There’s a big difference between helping people find local content and enabling publishing. I suspect that over time, Google, Yahoo and others of their ilk will realize that they need good relationships with other media companies — especially on the local level. This will become more obvious to them as more local media adopt participatory models and make community publishing central to what they do. They may have big ships, but we have a lot of little boats that are slowly filling up the water between them.
Posted on October 20th, 2005 No comments
And now for something completely different — camel polo! I just couldn’t resist reposting this photo my sister took from her mining camp in Mongolia. What a different world!
Posted on October 12th, 2005 No comments
I have to admit that I’m one of the few people in the interactive media space to ignore all the buzz about “Web 2.0” — a conference in San Francisco focused on social software. I’m sure a lot of great ideas were shared, and it would have been fun to be a part of it. But … as someone who’s really busy trying to get some of this “social media” work done while also maintaining a real life and being a good father, I have my limits.
However, I’m not too disciplined to miss this gem: a session that consisted of a conversation with five teenagers who talked candidly about their media habits.
You can really see in this transcript what an incredible impact My Space, persona and social networking have had on teens and youth in general in just two years.
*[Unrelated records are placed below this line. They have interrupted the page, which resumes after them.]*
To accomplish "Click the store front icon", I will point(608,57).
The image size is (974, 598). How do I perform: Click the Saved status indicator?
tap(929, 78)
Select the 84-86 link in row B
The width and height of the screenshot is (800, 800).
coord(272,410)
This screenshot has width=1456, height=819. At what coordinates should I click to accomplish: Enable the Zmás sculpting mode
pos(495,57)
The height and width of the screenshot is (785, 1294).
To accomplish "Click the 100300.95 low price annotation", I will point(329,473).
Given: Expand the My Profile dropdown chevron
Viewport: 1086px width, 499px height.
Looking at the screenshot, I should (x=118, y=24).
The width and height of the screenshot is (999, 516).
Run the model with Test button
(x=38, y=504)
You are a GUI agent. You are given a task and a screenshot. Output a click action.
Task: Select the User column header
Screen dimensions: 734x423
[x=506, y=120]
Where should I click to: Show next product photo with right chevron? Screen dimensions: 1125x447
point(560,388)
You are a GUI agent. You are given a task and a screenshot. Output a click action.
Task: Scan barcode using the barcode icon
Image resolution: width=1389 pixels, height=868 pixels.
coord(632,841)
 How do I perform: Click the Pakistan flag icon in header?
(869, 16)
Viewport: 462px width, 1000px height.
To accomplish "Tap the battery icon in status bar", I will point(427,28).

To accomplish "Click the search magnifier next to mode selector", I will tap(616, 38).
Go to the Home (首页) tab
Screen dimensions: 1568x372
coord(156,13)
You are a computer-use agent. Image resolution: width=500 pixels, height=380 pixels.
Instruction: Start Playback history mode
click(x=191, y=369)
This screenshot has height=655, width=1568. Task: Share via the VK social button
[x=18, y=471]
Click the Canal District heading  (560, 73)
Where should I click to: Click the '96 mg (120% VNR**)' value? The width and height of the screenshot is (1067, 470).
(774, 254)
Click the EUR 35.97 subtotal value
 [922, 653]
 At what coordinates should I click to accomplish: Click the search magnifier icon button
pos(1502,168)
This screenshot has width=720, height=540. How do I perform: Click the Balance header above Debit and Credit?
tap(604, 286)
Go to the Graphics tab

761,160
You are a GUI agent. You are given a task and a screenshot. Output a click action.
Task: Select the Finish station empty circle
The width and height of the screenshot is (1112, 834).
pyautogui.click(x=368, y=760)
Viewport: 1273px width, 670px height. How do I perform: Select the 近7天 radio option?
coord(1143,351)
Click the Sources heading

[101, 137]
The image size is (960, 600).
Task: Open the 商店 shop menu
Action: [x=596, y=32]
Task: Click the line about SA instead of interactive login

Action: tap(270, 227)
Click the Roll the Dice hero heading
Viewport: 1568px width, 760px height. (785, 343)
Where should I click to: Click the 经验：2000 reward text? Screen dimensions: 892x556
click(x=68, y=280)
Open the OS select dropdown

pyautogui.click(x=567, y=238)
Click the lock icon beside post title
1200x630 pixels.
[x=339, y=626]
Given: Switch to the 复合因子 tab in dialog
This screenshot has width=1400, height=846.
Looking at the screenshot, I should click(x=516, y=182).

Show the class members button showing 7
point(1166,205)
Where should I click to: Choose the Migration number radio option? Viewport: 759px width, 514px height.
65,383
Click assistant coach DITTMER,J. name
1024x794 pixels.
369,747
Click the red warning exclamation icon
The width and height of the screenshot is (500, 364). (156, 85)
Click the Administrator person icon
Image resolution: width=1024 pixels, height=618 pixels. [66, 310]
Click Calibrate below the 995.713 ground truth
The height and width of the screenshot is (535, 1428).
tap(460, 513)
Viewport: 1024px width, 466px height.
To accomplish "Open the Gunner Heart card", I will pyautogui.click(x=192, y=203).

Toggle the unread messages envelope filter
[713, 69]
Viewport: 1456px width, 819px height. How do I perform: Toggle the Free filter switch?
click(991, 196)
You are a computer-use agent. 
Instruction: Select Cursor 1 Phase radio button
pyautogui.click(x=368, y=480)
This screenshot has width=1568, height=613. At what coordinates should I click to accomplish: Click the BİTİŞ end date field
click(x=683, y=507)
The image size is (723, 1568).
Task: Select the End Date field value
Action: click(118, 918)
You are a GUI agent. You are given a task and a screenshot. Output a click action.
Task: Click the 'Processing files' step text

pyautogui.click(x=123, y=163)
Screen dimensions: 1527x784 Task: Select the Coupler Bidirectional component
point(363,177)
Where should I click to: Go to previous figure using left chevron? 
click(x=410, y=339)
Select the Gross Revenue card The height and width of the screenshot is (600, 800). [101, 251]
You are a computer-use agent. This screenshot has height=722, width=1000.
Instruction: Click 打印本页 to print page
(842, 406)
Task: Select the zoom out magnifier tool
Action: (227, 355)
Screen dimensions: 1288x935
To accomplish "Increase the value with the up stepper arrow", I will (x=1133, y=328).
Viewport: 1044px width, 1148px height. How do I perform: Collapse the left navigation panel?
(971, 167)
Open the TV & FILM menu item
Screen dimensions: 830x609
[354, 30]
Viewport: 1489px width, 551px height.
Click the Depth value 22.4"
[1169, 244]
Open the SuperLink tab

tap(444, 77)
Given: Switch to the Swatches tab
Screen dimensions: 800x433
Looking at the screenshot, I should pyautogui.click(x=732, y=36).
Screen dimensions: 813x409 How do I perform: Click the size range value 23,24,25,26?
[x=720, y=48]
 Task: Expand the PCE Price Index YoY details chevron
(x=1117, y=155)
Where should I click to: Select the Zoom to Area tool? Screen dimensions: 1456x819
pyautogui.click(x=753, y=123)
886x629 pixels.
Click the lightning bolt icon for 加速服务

I’m absolutely floored at how pervasive My Space has become with this audience — and I don’t think it stops with high school (as one of the interviewees suggests). Through my work on Bakotopia.com and Bakersfieldbands.com, I can tell you that at least half of the musicians in Bakersfield (many with members long out of high school) are also in My Space. And because they promote their profile URLs at their shows and in their e-mail newsletters, they’re bringing in fans of all ages. I also know several college students and even recent college grads who use it regularly. And if a college student isn’t hooked on My Space, Facebook.com is the social drug of choice.
I once ran the Member Profiles on AOL, which were like an early prototype of the My Space concept. I would marvel at how people would spend hours updating their profiles in all kinds of ways. Some would change their names, hobbies and interests several times in an hour as they hung out in chat rooms (similar to how users on My Space update their profiles while chatting on AIM). My theory was that they were adapting to the people they were talking to — in much the same way as bad dates end up being interested in everything their date is into. The younger folks would hang out in the “under 20″ chat rooms obsessively fixing up their profiles while they tried to impress each other, while older folks would congregate in topical interest chats, looking for common ground to break the ice.
I think My Space is successful because it combines online persona with social networking, adding a totally new element to online socializing. You create your profile, then invite your friends. Since they’re your friends they can’t say no, and then they get hooked and invite their friends. And they meet new people through people you know. LinkedIn works in the same way for career people.
We’re trying to bring this social networking element into Bakotopia and Bakomatic, while also allowing people to make new friends through shared interests. So far we’re seeing good progress with user profiles, which launched late in the summer. We’re starting to see some people update their profiles a couple times a day and rate and comment on each other, and a statistically significant amount of new traffic now comes to Bakotopia through user profiles. I guess that shouldn’t be surprising to me, but it’s always nice to see evidence begin to mount that supports your wild theories.